Just in time for Halloween, scientists in Korea say they’ve found a better way to grow an insect-destroying mushroom in the lab. Their work could make studying these fungi easier, which is important, since they and the chemicals they produce may actually have medicinal uses for humans, creepy as they are.
The fungi is known as Cordyceps. Members of this genus, along with a related but distinct genus called Ophiocordyceps, are parasitic, usually feeding on insects and other arthropods. These fungi will invade and often kill their hosts, though not before using them as fuel to grow their fruiting bodies (technically, this is the part of the fungi that we call the mushroom) and release new infectious spores into the world to start the process all over again. Some members of Ophiocordyceps are also known for “zombifying” their ant hosts by manipulating their behavior before death to ensure their optimal survival.
As horrifying as their way of life is, some members of Cordyceps are considered food in parts of Asia. They’ve also been used in traditional Chinese medicine and more recently are being sold as supplements (supplements of any kind, it should be noted, have little quality control and aren’t necessarily harmless). And early research has suggested that Cordyceps produce chemicals that could have beneficial health effects, particularly a compound called cordycepin. Some studies have indicated, for instance, that cordycepin might have anti-viral or cancer-fighting properties.

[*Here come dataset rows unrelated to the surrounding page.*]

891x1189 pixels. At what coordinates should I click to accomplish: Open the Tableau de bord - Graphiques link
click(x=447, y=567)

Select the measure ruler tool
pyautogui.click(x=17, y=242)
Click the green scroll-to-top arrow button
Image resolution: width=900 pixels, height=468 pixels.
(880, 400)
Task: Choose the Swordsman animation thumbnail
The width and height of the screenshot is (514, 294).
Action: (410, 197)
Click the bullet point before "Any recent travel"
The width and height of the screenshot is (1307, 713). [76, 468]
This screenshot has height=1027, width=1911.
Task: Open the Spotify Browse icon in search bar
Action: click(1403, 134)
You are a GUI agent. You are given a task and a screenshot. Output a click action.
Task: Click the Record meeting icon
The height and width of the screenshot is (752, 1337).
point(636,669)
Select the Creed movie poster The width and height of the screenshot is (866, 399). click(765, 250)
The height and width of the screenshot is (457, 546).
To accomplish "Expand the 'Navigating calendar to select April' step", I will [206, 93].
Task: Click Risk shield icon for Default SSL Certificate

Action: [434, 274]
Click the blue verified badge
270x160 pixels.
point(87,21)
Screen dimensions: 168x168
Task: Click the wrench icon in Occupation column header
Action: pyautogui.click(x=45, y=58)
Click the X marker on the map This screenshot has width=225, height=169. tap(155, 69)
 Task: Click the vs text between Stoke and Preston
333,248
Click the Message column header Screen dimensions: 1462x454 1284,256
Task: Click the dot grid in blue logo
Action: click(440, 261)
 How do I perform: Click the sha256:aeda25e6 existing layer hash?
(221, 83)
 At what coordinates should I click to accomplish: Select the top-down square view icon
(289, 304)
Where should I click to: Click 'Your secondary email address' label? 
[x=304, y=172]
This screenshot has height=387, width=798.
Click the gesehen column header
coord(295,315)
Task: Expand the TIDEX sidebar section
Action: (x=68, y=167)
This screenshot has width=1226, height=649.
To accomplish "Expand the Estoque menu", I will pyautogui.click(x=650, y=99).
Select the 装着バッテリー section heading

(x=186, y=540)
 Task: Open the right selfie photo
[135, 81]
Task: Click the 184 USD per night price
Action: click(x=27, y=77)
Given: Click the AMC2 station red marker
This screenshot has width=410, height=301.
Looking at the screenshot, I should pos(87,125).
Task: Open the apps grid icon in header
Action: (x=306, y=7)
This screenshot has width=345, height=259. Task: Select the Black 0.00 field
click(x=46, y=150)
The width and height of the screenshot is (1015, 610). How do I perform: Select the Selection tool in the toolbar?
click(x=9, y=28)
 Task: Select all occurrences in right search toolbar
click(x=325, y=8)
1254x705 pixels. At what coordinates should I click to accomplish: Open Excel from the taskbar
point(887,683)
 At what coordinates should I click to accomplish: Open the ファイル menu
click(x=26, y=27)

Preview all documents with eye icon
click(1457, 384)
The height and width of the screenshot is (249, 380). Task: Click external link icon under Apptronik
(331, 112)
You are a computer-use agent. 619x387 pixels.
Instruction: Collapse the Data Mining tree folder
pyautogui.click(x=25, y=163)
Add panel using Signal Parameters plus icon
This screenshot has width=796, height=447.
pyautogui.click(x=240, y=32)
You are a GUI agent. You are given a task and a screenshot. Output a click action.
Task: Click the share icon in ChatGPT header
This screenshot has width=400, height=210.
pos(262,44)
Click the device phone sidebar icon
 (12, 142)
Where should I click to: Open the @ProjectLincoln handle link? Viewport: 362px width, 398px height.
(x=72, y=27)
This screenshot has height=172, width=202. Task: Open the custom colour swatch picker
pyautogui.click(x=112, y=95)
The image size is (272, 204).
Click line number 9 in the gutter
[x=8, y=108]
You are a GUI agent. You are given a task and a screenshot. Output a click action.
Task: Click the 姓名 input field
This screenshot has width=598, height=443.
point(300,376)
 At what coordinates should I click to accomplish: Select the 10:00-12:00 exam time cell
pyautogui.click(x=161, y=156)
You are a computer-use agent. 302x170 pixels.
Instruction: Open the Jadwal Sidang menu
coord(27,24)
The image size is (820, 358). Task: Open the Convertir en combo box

This research has largely come from animal or lab studies, though, meaning it will take a lot more evidence in humans to confirm any potential benefits. These experiments and any eventual widespread use of Cordyceps will also require having ample supplies of the fungi or their compounds, and that’s a challenge. Though these fungi are found throughout the world, they’re hard to find and harvest from the wild. There are now ways to cultivate them in the lab, but the current methods only yield low amounts of healthy Cordyceps or cordycepin, making them hard to scale up.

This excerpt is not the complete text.